O povo em armas: milícia cidadã?
A flexibilização das regras para a posse de armas de fogo representa muito mais que um simples roteiro legal para o acesso a elas. Tem significados práticos e simbólicos fortes num país tomado pela criminalidade.
Não são raros os casos nos quais um governo arma os cidadãos para o enfrentamento de ameaças externas ou internas. Em Israel, por exemplo, prevalece a doutrina “um cidadão, um soldado” como garantia de sobrevivência da própria nação, ameaçada permanentemente pelos vizinhos. O Brasil imperial teve sua guarda nacional formada pelo povo e sustentada pelas forças políticas locais, dando origem aos folclóricos coronéis e seus jagunços. Assim, mantiveram o controle do poder no nosso vasto interior, e suas influências políticas se estenderam até a República Velha.
Entre nós, em 2016, foram registradas 62.517 mortes violentas segundo o “Atlas da Violência 2018”. Nos dez anos anteriores, 553 mil pessoas foram mortas da mesma forma, e os homicídios cresceram 13,9% no período. Somos o 13º lugar mais violento do mundo segundo o estudo “Segurança do cidadão na América Latina – 2018”. Em números absolutos, o Brasil ocupa a primeira colocação na lista de países com mais homicídios do planeta, com a cota de 13% dos assassinatos globais.

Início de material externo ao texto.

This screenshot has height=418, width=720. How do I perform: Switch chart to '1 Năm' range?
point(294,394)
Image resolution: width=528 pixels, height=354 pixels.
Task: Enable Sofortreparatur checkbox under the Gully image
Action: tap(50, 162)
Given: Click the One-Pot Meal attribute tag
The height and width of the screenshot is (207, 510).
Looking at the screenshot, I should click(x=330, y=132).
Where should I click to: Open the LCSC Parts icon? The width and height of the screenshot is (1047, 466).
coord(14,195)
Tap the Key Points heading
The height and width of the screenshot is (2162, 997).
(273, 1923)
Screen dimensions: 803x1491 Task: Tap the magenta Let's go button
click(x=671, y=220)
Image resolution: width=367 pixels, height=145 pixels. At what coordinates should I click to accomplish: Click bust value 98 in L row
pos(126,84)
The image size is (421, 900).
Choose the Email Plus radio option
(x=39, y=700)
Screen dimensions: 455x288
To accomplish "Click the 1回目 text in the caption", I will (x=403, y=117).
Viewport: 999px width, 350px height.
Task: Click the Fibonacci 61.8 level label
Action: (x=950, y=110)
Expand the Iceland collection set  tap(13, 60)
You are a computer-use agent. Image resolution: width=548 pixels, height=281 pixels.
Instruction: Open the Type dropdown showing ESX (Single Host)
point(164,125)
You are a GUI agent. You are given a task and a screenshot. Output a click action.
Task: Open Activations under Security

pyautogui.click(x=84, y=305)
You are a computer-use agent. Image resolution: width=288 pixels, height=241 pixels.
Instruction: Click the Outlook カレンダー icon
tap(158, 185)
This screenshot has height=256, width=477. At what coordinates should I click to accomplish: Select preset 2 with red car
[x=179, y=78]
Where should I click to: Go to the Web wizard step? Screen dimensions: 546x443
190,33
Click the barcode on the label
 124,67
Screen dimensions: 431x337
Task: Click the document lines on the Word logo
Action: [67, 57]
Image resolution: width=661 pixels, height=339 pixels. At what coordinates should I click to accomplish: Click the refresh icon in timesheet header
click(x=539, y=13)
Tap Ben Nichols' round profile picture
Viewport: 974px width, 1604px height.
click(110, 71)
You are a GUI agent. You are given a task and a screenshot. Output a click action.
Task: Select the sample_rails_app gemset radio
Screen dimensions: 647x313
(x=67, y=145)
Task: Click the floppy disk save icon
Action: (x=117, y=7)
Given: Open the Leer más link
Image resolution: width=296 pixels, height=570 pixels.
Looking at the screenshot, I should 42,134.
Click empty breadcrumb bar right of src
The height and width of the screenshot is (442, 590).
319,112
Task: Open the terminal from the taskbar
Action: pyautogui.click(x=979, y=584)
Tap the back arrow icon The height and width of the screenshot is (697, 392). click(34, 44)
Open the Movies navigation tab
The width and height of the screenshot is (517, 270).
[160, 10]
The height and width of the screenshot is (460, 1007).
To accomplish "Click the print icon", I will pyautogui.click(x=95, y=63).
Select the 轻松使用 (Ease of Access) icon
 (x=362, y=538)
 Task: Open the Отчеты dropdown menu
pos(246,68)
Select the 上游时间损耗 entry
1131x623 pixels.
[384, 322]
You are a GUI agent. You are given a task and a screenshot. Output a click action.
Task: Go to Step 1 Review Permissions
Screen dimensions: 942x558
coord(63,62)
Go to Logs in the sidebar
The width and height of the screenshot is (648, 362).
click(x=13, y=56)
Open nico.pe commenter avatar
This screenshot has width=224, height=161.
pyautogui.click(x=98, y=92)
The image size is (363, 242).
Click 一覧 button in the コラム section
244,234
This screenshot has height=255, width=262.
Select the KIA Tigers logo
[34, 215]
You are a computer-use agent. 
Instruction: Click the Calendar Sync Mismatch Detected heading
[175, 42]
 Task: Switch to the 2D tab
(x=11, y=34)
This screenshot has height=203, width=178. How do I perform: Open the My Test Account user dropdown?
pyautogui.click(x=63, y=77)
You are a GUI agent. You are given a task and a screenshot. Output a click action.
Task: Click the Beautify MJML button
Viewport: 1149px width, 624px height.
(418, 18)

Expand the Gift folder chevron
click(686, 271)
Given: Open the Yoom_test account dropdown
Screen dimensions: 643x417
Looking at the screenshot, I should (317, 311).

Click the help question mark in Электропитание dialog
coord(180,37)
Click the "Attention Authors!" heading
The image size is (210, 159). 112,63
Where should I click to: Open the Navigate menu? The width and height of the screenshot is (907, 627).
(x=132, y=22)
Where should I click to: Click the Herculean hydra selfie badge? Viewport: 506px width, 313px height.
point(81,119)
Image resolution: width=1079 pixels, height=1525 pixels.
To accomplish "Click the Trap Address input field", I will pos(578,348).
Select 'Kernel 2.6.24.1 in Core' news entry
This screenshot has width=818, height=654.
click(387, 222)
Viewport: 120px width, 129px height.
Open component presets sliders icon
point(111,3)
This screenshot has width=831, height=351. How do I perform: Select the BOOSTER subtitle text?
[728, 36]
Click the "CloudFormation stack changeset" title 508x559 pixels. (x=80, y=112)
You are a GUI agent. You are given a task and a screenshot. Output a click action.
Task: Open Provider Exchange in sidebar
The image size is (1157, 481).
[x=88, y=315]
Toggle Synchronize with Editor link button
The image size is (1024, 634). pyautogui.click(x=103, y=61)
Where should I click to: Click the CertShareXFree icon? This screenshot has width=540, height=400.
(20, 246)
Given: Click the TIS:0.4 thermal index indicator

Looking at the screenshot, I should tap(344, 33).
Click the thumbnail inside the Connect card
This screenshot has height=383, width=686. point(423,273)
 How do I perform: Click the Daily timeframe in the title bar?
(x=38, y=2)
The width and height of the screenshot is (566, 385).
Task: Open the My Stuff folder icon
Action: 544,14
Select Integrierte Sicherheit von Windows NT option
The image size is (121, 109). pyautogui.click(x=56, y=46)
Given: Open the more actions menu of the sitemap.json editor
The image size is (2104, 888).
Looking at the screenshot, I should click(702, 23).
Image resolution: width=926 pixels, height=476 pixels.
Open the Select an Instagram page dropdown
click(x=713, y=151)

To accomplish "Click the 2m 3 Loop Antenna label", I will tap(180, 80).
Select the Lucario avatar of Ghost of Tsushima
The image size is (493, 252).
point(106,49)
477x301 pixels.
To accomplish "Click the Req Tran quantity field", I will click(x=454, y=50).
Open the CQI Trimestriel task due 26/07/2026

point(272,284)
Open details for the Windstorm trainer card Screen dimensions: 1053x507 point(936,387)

Evidente que as políticas de segurança pública adotadas foram um grande fracasso. Prevaleceram ações midiáticas, de vitrine. Sucateadas, as nossas forças militares e policiais carecem de treinamentos, equipamentos, armamentos, estratégias e salários condizentes com suas responsabilidades, entre outras deficiências. Há também fatores sociais gravíssimos que são determinantes para o aumento da violência. Imensas áreas e faixas populacionais convivem com o desemprego, as drogas e a falta de infraestrutura básica. São bolsões de miséria onde via de regra reina a bandidagem que se alimenta da desesperança coletiva. Nelas, a ausência estatal salta aos olhos.
Facilitar o acesso às armas de fogo num ambiente de quase caos na segurança pública sinaliza o reconhecimento pelo Poder Público da sua incapacidade no enfrentamento da questão.
Sem forças, o Estado legaliza uma espécie de “milícia cidadã”: o povo em armas no combate à criminalidade, assumindo parcela considerável da função pública! O país já assolado pela violência agora terá também o cidadão comum armado para o que der e vier. Salve-se quem puder!